[EXTRACTED MATERIAL start]

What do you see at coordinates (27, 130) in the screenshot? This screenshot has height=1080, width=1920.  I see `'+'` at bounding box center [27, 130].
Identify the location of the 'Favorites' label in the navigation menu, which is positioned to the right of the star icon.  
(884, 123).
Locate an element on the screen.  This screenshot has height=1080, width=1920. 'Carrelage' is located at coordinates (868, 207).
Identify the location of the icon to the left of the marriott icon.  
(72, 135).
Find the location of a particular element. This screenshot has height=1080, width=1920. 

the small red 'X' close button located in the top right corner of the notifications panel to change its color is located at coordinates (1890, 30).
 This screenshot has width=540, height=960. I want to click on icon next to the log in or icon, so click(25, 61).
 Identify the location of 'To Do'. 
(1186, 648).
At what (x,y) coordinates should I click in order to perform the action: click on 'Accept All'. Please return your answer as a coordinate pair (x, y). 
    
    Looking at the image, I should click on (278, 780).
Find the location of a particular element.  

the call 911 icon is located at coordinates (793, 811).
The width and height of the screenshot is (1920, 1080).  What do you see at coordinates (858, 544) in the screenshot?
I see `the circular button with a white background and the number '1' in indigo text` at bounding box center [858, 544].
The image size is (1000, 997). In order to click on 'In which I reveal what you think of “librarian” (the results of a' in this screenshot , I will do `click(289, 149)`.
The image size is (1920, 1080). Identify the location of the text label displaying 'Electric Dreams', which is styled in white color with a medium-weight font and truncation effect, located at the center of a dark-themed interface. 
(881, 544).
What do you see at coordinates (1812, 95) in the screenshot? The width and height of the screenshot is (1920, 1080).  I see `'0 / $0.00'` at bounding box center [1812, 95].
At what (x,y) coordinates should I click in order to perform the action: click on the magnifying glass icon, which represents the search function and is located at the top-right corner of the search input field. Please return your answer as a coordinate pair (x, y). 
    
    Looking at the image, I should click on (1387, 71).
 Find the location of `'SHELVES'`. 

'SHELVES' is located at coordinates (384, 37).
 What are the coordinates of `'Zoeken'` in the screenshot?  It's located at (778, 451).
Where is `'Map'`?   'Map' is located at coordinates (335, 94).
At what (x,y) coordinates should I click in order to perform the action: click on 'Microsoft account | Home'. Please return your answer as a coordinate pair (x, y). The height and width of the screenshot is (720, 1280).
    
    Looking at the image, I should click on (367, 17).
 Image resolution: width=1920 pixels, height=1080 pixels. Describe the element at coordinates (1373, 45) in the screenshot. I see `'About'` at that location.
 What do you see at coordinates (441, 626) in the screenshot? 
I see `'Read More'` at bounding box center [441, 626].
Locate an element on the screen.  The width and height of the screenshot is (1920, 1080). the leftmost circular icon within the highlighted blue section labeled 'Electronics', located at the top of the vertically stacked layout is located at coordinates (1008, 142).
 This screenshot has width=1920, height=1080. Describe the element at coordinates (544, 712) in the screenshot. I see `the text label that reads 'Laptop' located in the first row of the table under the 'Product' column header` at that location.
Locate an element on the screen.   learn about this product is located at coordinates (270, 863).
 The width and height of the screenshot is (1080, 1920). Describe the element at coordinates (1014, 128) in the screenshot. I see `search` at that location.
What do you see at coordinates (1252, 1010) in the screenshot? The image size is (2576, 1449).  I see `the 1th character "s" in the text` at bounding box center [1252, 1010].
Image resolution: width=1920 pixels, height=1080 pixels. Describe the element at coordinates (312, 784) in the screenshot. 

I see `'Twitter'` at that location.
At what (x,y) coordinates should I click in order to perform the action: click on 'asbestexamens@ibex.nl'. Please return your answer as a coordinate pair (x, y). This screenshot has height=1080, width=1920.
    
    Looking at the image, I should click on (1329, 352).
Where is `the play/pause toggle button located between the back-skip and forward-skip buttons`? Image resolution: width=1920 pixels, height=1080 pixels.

[EXTRACTED MATERIAL end]

== TASK REQUIREMENTS ==
Which lines in the material above contain the string "action"? Pull out every one of them, and count only matches with the same capitalization.

== FINAL RESULT ==
At what (x,y) coordinates should I click in order to perform the action: click on 'Accept All'. Please return your answer as a coordinate pair (x, y). 
At what (x,y) coordinates should I click in order to perform the action: click on the magnifying glass icon, which represents the search function and is located at the top-right corner of the search input field. Please return your answer as a coordinate pair (x, y). 
At what (x,y) coordinates should I click in order to perform the action: click on 'Microsoft account | Home'. Please return your answer as a coordinate pair (x, y). The height and width of the screenshot is (720, 1280).
At what (x,y) coordinates should I click in order to perform the action: click on 'asbestexamens@ibex.nl'. Please return your answer as a coordinate pair (x, y). This screenshot has height=1080, width=1920.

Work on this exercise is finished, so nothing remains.